Every line from the one holding "This screenshot has height=882, width=1372." to the end of the entries should be repeated exactly, with the pictures left out.

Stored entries
((

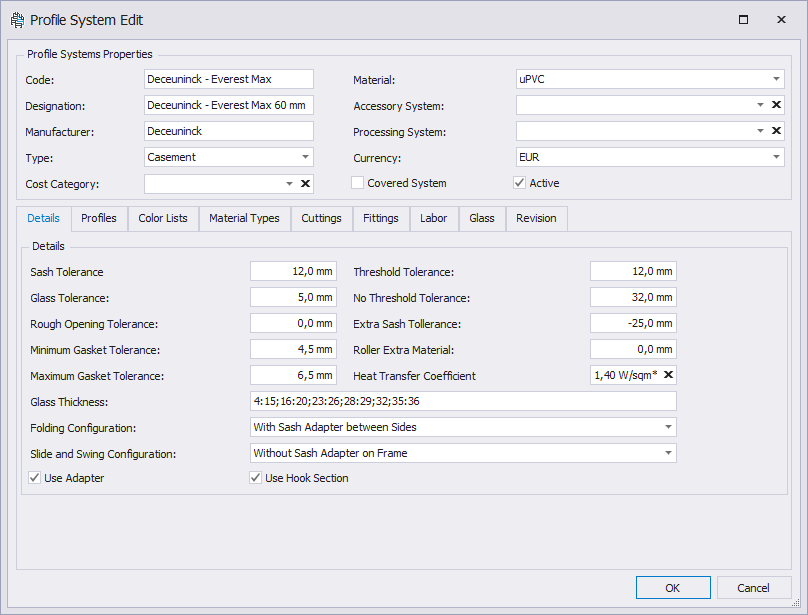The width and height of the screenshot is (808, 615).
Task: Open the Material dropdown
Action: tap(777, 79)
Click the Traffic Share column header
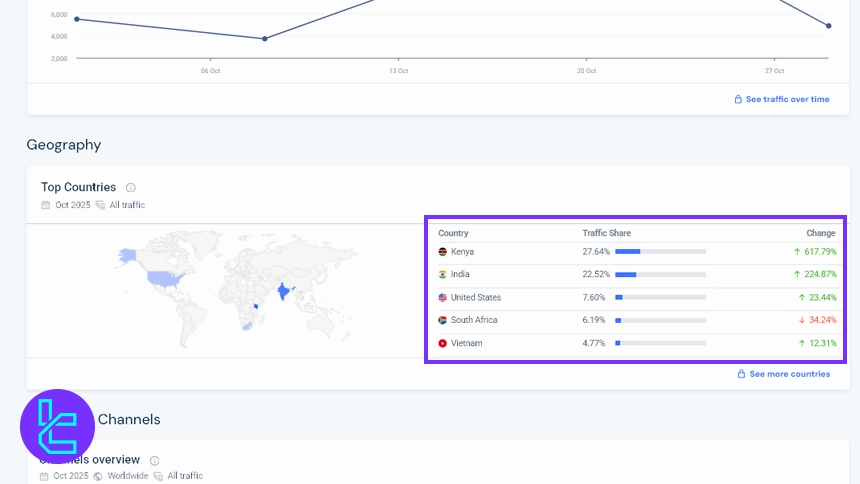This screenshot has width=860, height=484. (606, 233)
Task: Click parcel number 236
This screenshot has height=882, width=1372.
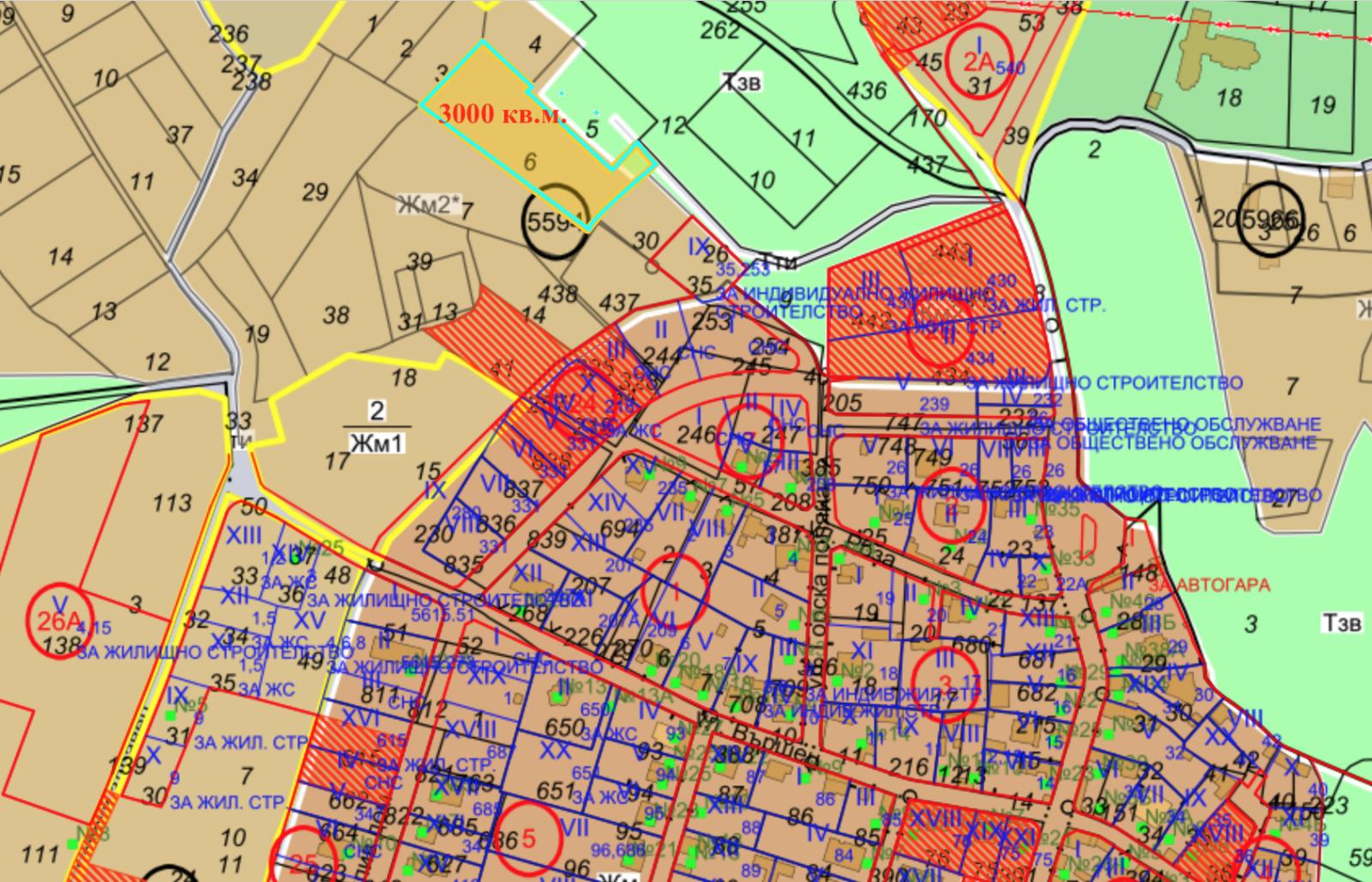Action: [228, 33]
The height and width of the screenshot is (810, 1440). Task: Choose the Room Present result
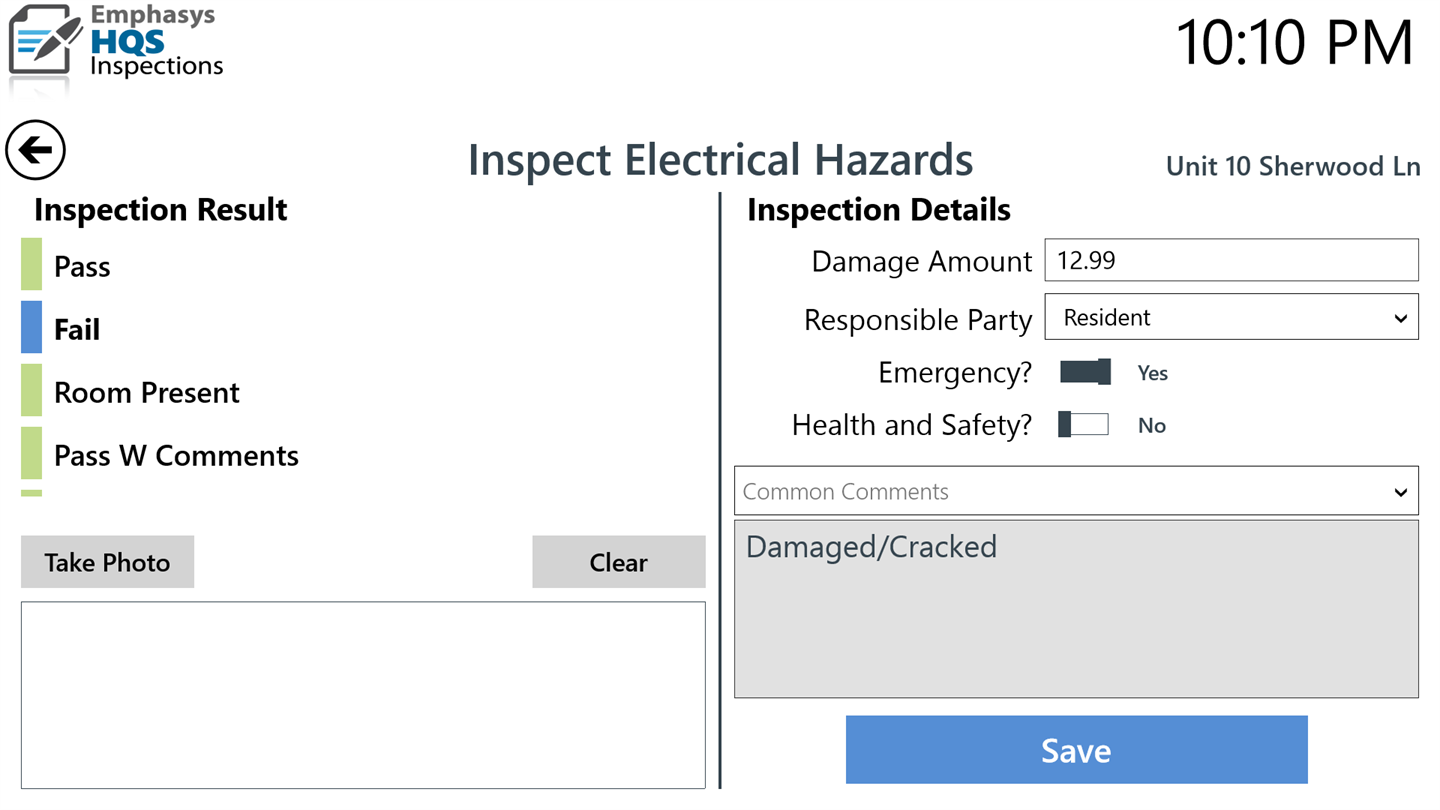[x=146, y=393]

))

### Exercise result
This screenshot has height=882, width=1372.
Action: [228, 33]
The height and width of the screenshot is (810, 1440). Task: Choose the Room Present result
[x=146, y=393]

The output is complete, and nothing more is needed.